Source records
- - -

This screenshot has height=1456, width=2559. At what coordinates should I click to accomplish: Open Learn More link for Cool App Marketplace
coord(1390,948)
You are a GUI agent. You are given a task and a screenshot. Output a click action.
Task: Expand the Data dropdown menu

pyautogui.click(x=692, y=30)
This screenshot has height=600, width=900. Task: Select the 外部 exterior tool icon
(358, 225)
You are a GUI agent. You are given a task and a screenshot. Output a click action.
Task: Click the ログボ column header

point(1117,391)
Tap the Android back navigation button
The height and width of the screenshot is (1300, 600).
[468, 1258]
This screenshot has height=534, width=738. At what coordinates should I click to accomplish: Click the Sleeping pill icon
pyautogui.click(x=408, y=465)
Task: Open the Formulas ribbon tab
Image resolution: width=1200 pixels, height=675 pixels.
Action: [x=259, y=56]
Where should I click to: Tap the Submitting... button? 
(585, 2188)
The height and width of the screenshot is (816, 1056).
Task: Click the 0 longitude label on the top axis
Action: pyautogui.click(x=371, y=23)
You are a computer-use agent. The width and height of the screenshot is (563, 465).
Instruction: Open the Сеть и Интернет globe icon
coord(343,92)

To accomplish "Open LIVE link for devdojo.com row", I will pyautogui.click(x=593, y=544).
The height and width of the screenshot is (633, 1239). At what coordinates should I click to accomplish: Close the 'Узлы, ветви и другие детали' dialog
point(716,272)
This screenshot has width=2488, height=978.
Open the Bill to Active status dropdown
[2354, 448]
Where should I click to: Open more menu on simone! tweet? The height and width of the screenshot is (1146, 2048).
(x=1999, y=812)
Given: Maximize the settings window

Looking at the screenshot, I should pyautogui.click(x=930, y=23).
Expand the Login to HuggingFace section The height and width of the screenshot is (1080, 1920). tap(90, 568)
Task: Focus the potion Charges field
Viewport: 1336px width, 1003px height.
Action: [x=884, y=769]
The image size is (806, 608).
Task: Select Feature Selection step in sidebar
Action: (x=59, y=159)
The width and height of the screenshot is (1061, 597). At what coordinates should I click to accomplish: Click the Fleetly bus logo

- - -

> [EXERCISE AIM] Write out exactly the lines starting with the one that holds "Given: Maximize the settings window" and running through the last line above.

> [WRITTEN SOLUTION]
Given: Maximize the settings window

Looking at the screenshot, I should pyautogui.click(x=930, y=23).
Expand the Login to HuggingFace section The height and width of the screenshot is (1080, 1920). tap(90, 568)
Task: Focus the potion Charges field
Viewport: 1336px width, 1003px height.
Action: [x=884, y=769]
The image size is (806, 608).
Task: Select Feature Selection step in sidebar
Action: (x=59, y=159)
The width and height of the screenshot is (1061, 597). At what coordinates should I click to accomplish: Click the Fleetly bus logo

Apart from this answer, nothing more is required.